Friday, May 21, 2010

Who Do You Think You Are: The Quaker


The Crankies are taking a road trip this summer and will stop to view their ancestral homeland. Major Cranky's Quaker family hailed from eastern Indiana, where Quakers still abound and will let you go to their fabulous liberal arts college for $44,000/year. Just because they're pacifists doesn't mean they're not capitalists.

DAR Matron and Cranky Oil Baron, Meta Cranky's genealogic-obsessive relatives, have mapped
The Quaker's DNA, so there's very little new ground to be covered in the who-begat-whom department. But smaller Crankies might be interested in info that isn't included in the Indiana Dead Quaker People records.

In every picture MC has seen of The Quaker, he looks like he's already been dead for three days. We recognize that he might be shown to better advantage in pictures prior to 1949. However, the photo of him with his son, grandson, and great-grandson indicates that they're all working from the same basic pattern; he might very well have been Quaker eye candy in the 19th century.

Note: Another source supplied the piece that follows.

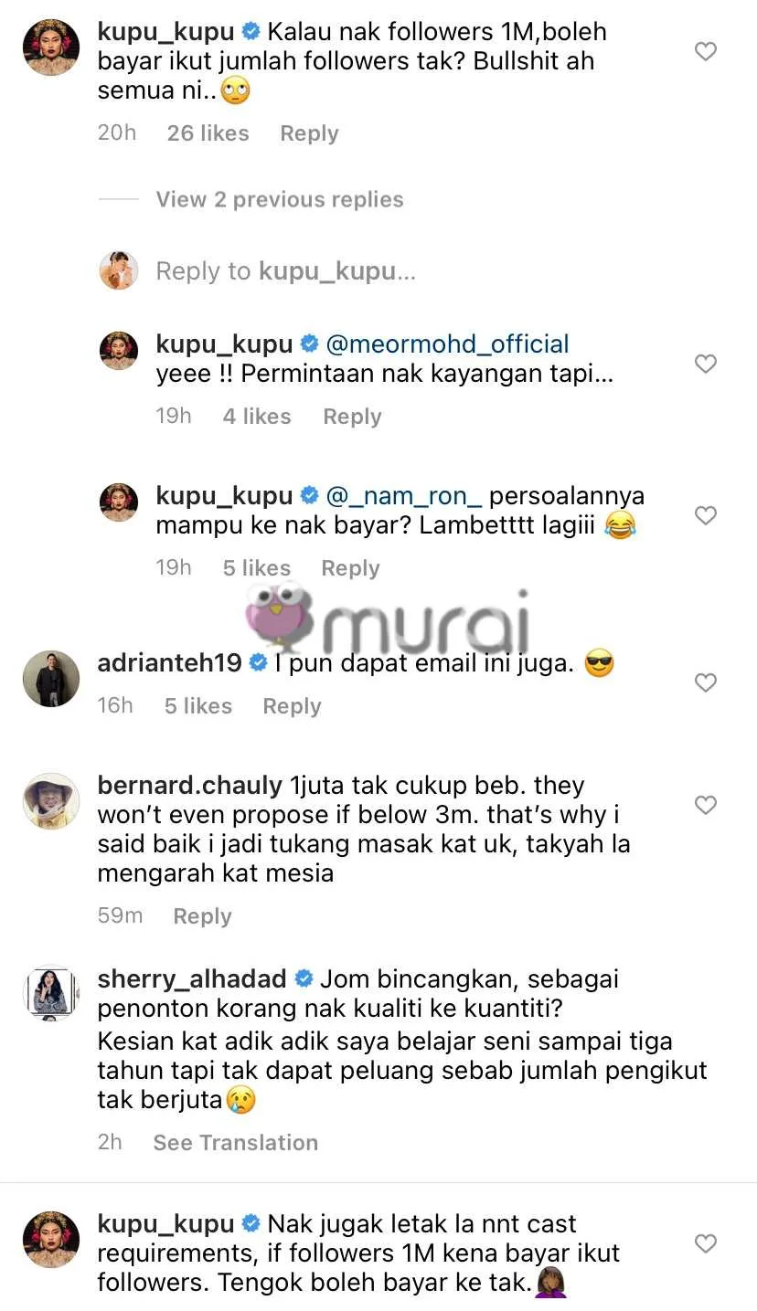The image size is (757, 1311).
Task: Open kupu_kupu's avatar on the top comment
Action: (50, 48)
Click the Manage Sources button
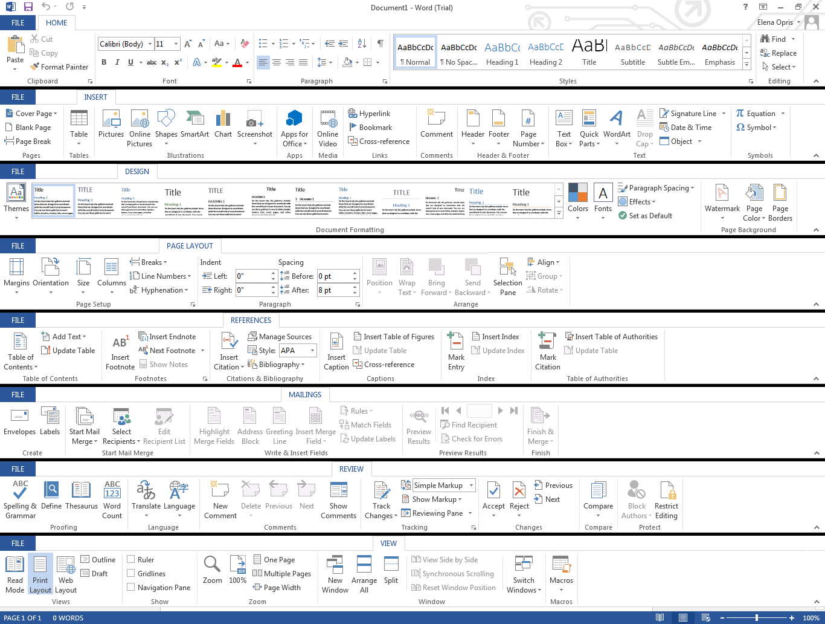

The Quaker left Indiana when his widowed father remarried; his difficult new stepmother helped him light out for the territories to score free real estate in the Oklahoma land run. Late in his life, he spent a weekdays at his son's ranch. His daughter-in-law Hazel recalled him fondly and respectfully, but her details never offered much personality. The most revealing nugget Hazel shared was his habit of reciting the Indiana poet James Whitcomb Riley. Riley delighted in homey country rhymes with lots of dropped g's. She heard The Quaker's rendition of  "How Did You Rest, Last Night?" each morning before breakfast. If she harbored homicidal thoughts about the Hoosier Poet or her father-in-law, she kept them to herself:
"How did you rest, last night?"--
I've heard my gran'pap say
Them words a thousand times--that's right--
Jes them words thataway!
Riley is credited with establishing the Midwest's cultural identity; he's got a lot to answer for.

Major Cranky's stories about his grandfather had more narrative arc. For example, good guys caught some bank robbers in the Kansas flint hills while The Quaker was waiting for the land run to start. The good guys applied frontier justice, and the bank robbers were quickly dispatched, with one exception: the 13-year-old robber. The women of the group, including Mrs. Quaker, demanded that the boy be released, and eventually, he was. When Major Cranky first heard this story, he was horrified: "Grandad, I'm only 13. Would you have wanted to hang me?" His grandfather, whose Quaker theology opposed war, slavery, and capital punishment, told him: "Don't. Rob. A bank."

The Quaker adopted new folkways, and even a new religion, in his new venue. He sang in the choir with the Methodists, and even prayed in public when he was asked to say grace over meals. In the 21st century, his notable feature seems to be his even, balanced sensibility: for fun, he and Mrs. Quaker read the Congressional Record of an evening. Sometimes, maybe, No Drama can be a good thing. Sure, Grace Kelly shoots the bad guy to save Gary Cooper. But she only played a Quaker in the movies.
--MC

3 comments:

  1. Stayed with youngest son? Check this w/ Snopes.

    ReplyDelete
  2. This anecdotal history is far better than the drama in the musical Oklahoma! Robbers and cattle barons and land grabs, oh my. Quaker theology in the Methodist choir tells me a lot about where you got your gumption, my dear ;-)

    Love,
    RM

    ReplyDelete
  3. What I love about that picture is the woman's shadow. Tell me that's not begging for explication!